Less than two years ago on Search Engine Watch Uri Bar-Joseph offered up a list of seven things that search marketing agencies would have to consider to ensure future success. Bar-Joseph’s list started with integrating services, being multi-device and SoLoMo-friendly, and offering clients a software solution. He explained the need to use both left- and right-brain thinking, to act like a marketer in dealing with clients, and to make content creation a core competency.
In all of these he was right on the money. But now, in April 2015, his list of seven is no longer a guide to how future agencies will evolve. Today Bar-Joseph’s list is the bare minimum one should expect from any marketing agency seeking to present competence online. Leading agencies are going to have to be willing to take five further steps into the future to be competitive and offer real value for clients.
1. Language Skills
Marketers have always been advised to speak the customer’s language. Too often, though, this sort of advice means learning the jargon of the client’s industry or breaking down complex online strategies into simple steps non-marketers can understand. In today’s connected world, agencies need to have the ability to communicate in and deliver work in multiple languages. Agencies must develop the language competencies to service clients in the Americas, Europe, Asia, and, increasingly, Africa.
With more than half of the top 20 on Fortune’s Global 500 companies headquartered in non-English speaking countries, nearly half of all Web pages in a language other than English, and an astoundingthree in four Internet users being non-native English speakers, agencies will only succeed at a global scale if they can find a way to connect with clients and customers alike.
2. Cultural Knowledge
It’s one thing to be able to speak a language, but it’s quite another to understand the cultural context of that communication. Successful agencies in the future won’t be able to apply things that work in the West to clients in the East or South and assume they’ll work. The differing ethnic, linguistic, religious, social, and economic contexts mean that a great idea in New York might also be a great idea in Sydney, but will fail miserably in Delhi or Dubai. Agencies will need to be aware of the ways in which culture sets a context for advertising online and offline, and be open to using platforms in culturally effective ways.
One agency that is finding success by embracing this sort of strategy in their digital and traditional marketing is mediareach. Their effective Elephant Atta campaign in the U.K. included the development of a YouTube channel specifically aimed at reaching Britain’s South Asian community, a large and growing ethnic minority group in that country.
3. Built for Speed
It’s a truism of the digital world that clients expect things faster than ever.

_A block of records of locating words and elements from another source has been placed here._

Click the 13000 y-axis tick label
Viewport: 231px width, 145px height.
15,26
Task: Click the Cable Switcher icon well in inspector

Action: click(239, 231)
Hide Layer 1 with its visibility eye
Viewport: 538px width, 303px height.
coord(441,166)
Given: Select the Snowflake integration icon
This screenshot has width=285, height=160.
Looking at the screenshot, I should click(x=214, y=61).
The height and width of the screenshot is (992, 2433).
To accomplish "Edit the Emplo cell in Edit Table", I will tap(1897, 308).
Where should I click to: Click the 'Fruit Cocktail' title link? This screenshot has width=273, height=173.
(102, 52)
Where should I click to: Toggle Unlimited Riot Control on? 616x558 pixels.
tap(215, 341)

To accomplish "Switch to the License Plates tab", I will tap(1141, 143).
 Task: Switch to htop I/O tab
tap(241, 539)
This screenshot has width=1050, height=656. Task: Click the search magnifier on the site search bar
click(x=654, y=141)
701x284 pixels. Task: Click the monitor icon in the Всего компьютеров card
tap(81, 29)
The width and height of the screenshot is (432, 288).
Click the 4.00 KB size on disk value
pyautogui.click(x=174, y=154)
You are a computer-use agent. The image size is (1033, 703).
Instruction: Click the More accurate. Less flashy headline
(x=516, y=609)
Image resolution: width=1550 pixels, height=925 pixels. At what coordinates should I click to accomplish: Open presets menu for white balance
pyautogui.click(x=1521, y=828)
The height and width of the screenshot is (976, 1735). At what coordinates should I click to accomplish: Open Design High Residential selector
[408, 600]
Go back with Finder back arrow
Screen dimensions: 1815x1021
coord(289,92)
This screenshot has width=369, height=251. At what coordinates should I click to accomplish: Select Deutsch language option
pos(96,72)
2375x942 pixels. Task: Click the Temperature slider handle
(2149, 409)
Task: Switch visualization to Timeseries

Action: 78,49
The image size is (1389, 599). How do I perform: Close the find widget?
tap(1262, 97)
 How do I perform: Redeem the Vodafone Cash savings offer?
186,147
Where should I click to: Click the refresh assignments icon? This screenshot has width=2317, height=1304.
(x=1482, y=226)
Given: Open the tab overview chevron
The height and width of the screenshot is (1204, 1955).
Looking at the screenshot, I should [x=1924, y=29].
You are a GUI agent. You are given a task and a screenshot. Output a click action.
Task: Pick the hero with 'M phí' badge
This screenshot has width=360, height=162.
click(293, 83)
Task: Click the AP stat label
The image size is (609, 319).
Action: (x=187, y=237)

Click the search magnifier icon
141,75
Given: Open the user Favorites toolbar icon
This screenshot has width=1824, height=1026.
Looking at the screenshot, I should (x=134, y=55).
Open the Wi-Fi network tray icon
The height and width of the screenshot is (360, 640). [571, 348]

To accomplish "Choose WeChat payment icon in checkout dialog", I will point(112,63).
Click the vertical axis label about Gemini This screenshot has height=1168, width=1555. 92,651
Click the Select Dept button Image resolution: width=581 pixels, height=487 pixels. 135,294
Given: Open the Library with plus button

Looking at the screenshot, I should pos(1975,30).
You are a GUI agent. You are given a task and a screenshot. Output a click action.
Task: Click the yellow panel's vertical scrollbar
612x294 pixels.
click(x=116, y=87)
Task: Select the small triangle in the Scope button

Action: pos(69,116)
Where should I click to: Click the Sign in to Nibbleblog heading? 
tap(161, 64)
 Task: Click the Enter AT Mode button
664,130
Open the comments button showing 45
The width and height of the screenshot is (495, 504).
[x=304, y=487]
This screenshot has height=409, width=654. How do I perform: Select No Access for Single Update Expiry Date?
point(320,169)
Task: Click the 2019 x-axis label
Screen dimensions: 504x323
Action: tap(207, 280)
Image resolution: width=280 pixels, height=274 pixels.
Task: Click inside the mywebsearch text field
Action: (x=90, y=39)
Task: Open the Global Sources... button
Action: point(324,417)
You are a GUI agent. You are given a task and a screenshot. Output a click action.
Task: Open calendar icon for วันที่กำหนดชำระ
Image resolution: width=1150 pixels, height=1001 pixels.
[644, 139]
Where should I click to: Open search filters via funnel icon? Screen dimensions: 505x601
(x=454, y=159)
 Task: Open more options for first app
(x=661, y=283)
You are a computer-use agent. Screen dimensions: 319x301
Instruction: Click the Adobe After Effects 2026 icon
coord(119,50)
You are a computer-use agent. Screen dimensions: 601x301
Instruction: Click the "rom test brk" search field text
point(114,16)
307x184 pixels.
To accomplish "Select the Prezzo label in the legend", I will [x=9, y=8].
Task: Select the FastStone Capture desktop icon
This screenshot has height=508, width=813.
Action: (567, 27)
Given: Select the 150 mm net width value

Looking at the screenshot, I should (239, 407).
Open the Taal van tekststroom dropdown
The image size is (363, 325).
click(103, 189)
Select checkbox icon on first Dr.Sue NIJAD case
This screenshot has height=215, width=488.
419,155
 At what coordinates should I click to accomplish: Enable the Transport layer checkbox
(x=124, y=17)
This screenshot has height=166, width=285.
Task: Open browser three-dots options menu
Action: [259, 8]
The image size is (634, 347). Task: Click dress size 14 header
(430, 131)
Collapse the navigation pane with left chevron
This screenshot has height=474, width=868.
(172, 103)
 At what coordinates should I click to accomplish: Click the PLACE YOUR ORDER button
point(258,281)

The one-week turnaround is now a 48-hour turnaround, and the 48-hour task is now a 24-hour task, or maybe even a “by close of business” task. This speed puts extra pressure on agencies and stress on creatives and managers alike. Whatever the costs, there is little likelihood that clients will become less interested in speed or more forgiving of an agency that cannot deliver fast. This means that agencies will have to put into place systems and processes that allow them to turn work around quickly while maintaining quality.
Agencies already recognize the significance of speed and the best agencies are already getting out ahead of this trend. In a 2014 interview with Google’s Think newsletter, agencies like Digitas and Performics identified the speed of digital marketing as one of the key challenges their agency was responding to. Solutions that integrate external, on-call consultants, or software solutions that integrate local and remote teams will help achieve this sort of velocity, and firms that can build for speed will enjoy gains at the expense of their traditionally organized rivals.
4. Always Working
There are only 24 hours in a day and an agency team can only work so many of them before quality collapses through lack of rest. But agencies that learn how to effectively pro-source their work and curate a locationally disparate team of experts can work around the clock, offering clients a true 24/7 relationship. Instead of nine people working in the U.S., imagine a team of nine where three in Chicago hand off to the three in Philippines, who later hand off to the three in Mumbai. Just as the Web is never sleeping, so, too, will the team working on a client’s account always be on board.
The notion of a 24/7 agency is not new, of course. The difference today is that 24/7 is not the exception; it is going to become the rule for agencies. This is not about outsourcing work or even crowdsourcing work. Rather it is about prosourcing work and curating agency teams globally so that clients get the round-the-clock support they expect.
5. Local Control, Global Reach
Pulling all of these ideas together, the agency of tomorrow needs to be able to maintain local control over the remote teams that give them their global reach. This sort of control is possible for agencies that embrace Bar-Joseph’s software suggestion, particularly where that software is effective at allowing external, remote, and temporary contributors to an account interact with local brand managers, account managers, and full-time creatives and creative directors. Agencies must be able to maintain local control and accountability but must likewise engage teams globally and remotely in servicing their clients.
Platforms like these for marketers already exist. An integrated software solution, perhaps one that is even opened up to the brands and clients that an agency represents, will be another key difference between the agency of today and the agency of the future.